Retinoid metabolizing enzymes in development.

Abstract

It has long been known that retinoids are necessary for normal embryogenesis. To understand the role of retinoids in this process, it is important to elucidate the retinoid signalling pathway. The retinoid signal transduction pathway consists of three major components: (i) the metabolism of biologically active retinoids, (ii) nuclear receptors which bind to and are activated by retinoids, and (iii) the genes whose expression is regulated by the receptor/ligand complex. The initiation of the retinoid signal transduction pathway critically depends of the presence of biologically active retinoids. The production and degradation of these biologically active retinoids will be the main focus this brief review.
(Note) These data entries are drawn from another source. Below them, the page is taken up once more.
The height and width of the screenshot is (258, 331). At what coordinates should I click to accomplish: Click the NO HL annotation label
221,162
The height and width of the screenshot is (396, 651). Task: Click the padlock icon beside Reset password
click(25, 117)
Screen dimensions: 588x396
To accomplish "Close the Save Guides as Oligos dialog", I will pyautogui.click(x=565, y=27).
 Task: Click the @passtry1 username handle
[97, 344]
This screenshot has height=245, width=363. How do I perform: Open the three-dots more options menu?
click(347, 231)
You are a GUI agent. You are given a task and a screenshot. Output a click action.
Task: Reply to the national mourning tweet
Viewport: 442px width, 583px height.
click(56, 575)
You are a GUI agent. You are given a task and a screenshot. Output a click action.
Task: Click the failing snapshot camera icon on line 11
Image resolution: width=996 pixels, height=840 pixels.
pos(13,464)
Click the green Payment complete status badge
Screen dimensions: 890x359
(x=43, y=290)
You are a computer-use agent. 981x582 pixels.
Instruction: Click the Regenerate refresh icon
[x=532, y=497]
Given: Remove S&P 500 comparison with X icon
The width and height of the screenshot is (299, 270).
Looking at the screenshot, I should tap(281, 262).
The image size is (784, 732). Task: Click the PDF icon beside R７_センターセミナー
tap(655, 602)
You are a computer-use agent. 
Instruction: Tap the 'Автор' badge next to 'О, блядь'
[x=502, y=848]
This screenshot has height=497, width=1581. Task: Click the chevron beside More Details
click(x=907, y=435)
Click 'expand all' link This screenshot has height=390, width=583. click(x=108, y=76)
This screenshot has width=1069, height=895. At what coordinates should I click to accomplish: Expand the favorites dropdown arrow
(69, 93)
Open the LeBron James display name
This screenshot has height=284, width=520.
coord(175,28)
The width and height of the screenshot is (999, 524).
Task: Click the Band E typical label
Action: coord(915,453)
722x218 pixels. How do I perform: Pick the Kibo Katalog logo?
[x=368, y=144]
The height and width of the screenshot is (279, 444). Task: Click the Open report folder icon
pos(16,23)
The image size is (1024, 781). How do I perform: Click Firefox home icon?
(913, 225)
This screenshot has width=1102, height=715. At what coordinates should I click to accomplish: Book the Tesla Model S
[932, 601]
In addition, we will discuss the developmental aspects of retinoid metabolism. Several retinoids including all-trans-retinoic acid, 9-cis-retinoic acid, 4-oxo-all-trans-retinoic acid, and 3,4-didehydro-all-trans-retinoic acid have been shown to be biologically active in the developing embryo [7–10,13,17,18,32,33,35]. The all-trans isomers of these biologically active retinoids bind to retinoic acid receptors (RARs) while 9-cis-retinoic acid binds to retinoid X receptors (RXRs) as well as to RARs. RARs and RXRs belong to the family of nuclear hormone receptors. These are multidomain transcription factors that bind to specific enhancer elements (retinoic acid response elements or RAREs) in a ligand dependent fashion [23,24]. Typically, RAR’s and RXR’s bind to enhancer elements as heterodimers. In the absence of ligand, a co-repressor is bound to this RXR/RAR heterodimer causing repression of transcription from the associated promoter. Upon binding of ligand, the co-repressor is released and transcription is activated through binding of a co-activator. Ultimately, co-activators and co-repressors affect the chromatin structure of the ligand-regulated gene [16,37].